あれからもう、何度目の冬を迎えただろうか。どれだけの年月が過ぎても、僕はぐずぐずと君を忘れられないで、今でも心に残し続けている。
今更のように思い出すのが、君と初めて出会った日だ。その日も、あの時と同じように雪が舞い踊っていた。両の頬を寒さで赤く染めながら、君は笑っていたんだ。
いつから僕たちは、互いに寄り添うこともしないまま過ごしていたのだろう。もし、もっと早くに気づけていたら、変わっていたのだろうか。

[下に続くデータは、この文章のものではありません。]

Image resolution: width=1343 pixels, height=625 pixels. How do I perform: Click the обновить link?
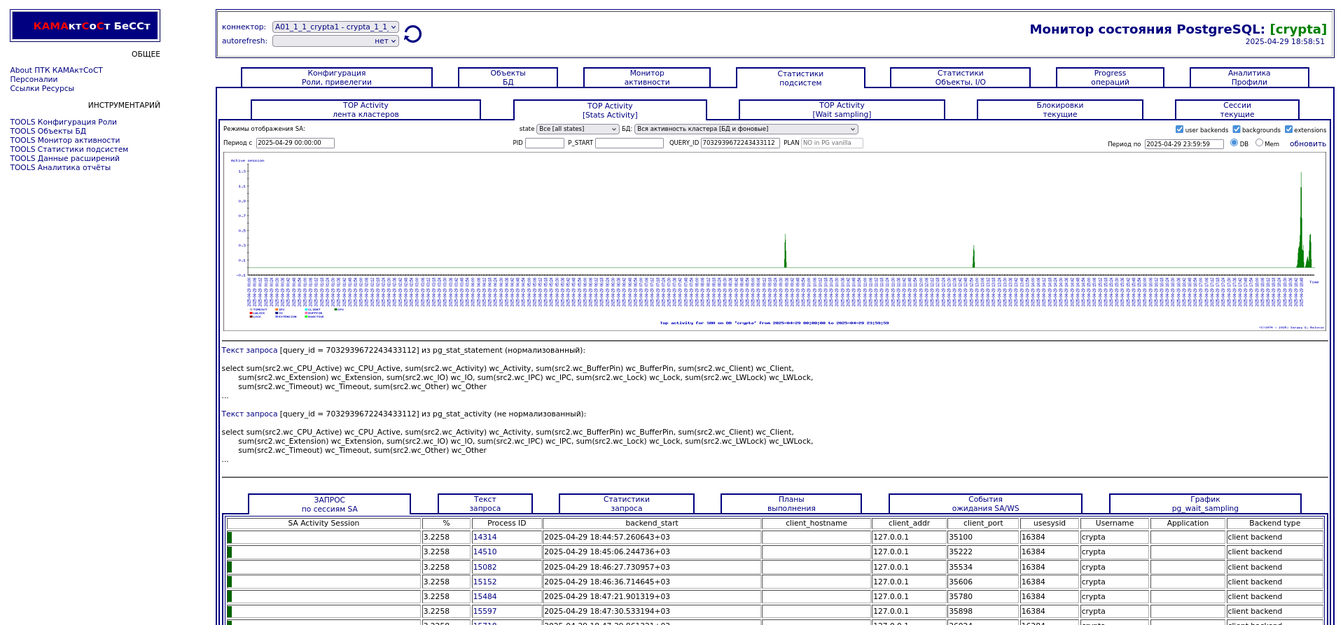click(x=1307, y=144)
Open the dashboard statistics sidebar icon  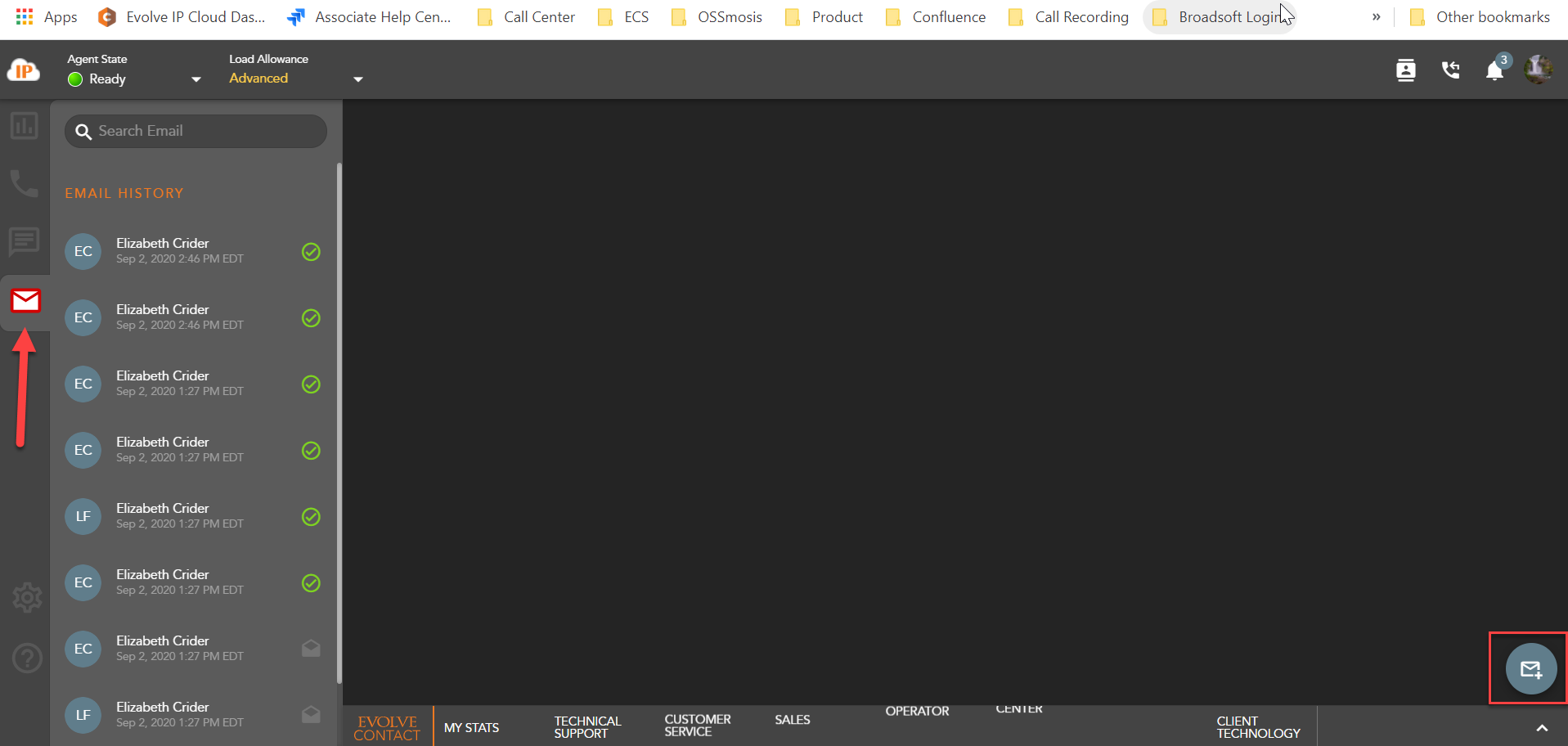pyautogui.click(x=24, y=126)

いや、違う。僕は気づいていたはずだ。あの、雪のように白い肌の、その頬に、悲しみの涙が一雫、流れた跡がついているのを。気づいていて、逃げたのだ。僕は甘えていた。
外は、相変わらず雪が降っている。月も見えない暗い空から、しんしんと、降り積もっていく。
このまま降り続けば、夜明けまでには全てがまっさらになるだろう。どうせなら、君と過ごした日々の思い出も全て、一緒にこの雪に覆われて、まっさらになってはくれないだろうか。そして、いつまでも情けない僕に、新しい朝を、見せてはくれないだろうか。